Image: Sicario, dir. Denis Villeneuve (Lionsgate, 2015)
Cautionary Stones:
Cinema, Infrastructure & the Necropolitics of Waste
Cautionary Stones: Cinema, Infrastructure, and the Necropolitics of Waste is a look into the dark prism of contemporary U.S. cinema for lessons on living and dying in the Anthropocene. Cautionary Stones examines five visual texts produced between 2007 and 2017 to index the transformations of imperial logics and fascistic politics that appear in the decade before the Trump era, juxtaposing colonial and environmental crises against cinematic representations of waste, literally and figuratively, across a variety of genres from children’s animated film to deep-space horror.

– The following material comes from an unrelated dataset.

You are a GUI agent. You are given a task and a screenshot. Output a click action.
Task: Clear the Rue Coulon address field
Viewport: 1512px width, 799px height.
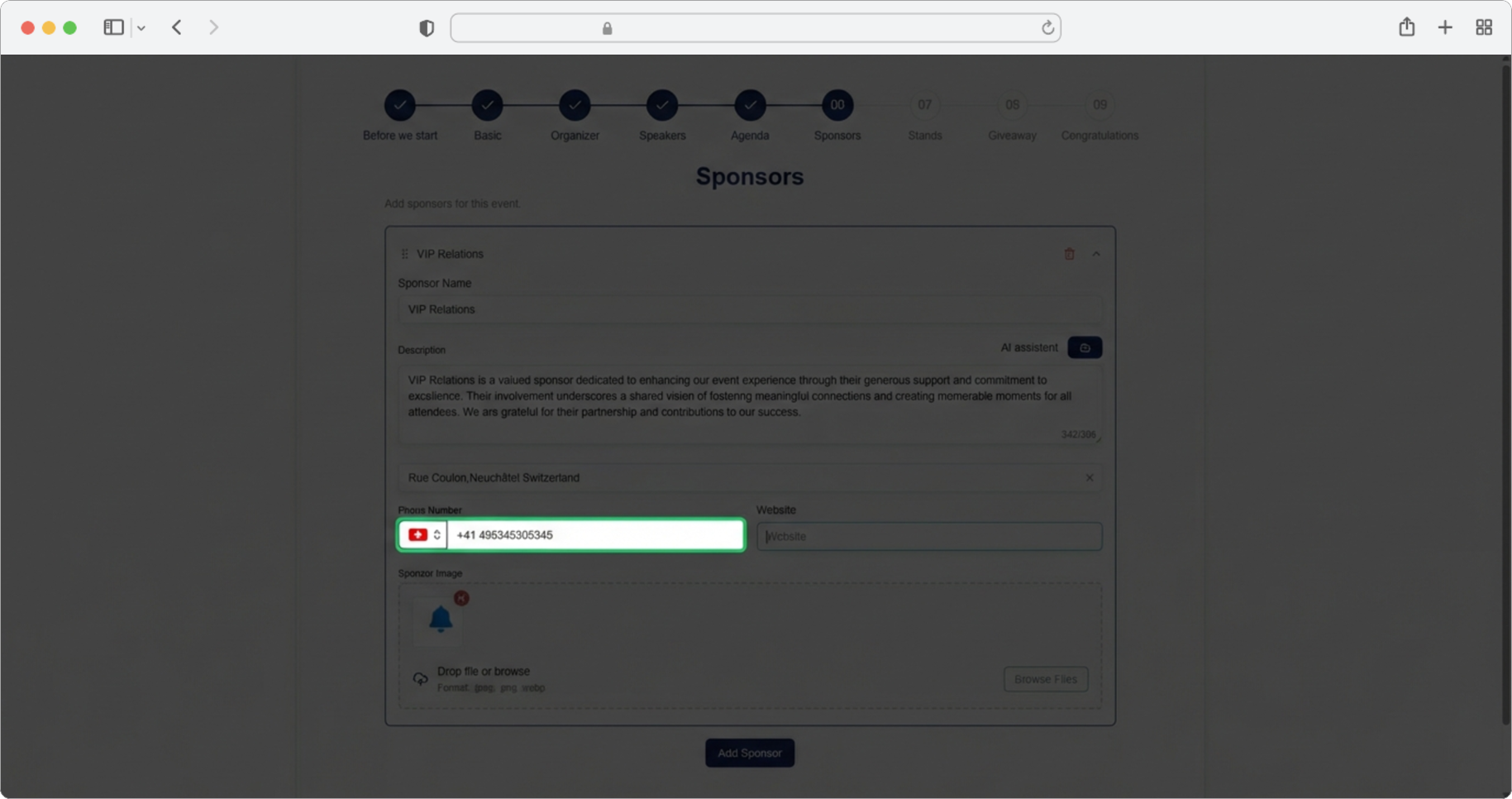(x=1090, y=478)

Cautionary Stones argues that these films are urgent warnings. In militarized cinema as much as at physical borders, detention centers, and secured outposts, the imperial logic of counterinsurgent vigilance reproduces itself through the visual simulation of terror and reprisal, of maiming and drone surveillance, so that imperial erasure continues with the complicity of a willing viewer. Theoretically, the book elaborates Achille Mbembe’s necropolitical frame as it has been refracted in the past two decades through contemporary theorists from postcolonial, queer, and disability perspectives (e.g., Jasbir Puar) as well as Black critiques of the biopolitical (e.g., Alexander Weheliye, Zakiyyah Iman Jackson) and borderland/settler studies (e.g., Cristina Rivera Garza, Andrés Fabián Henao Castro).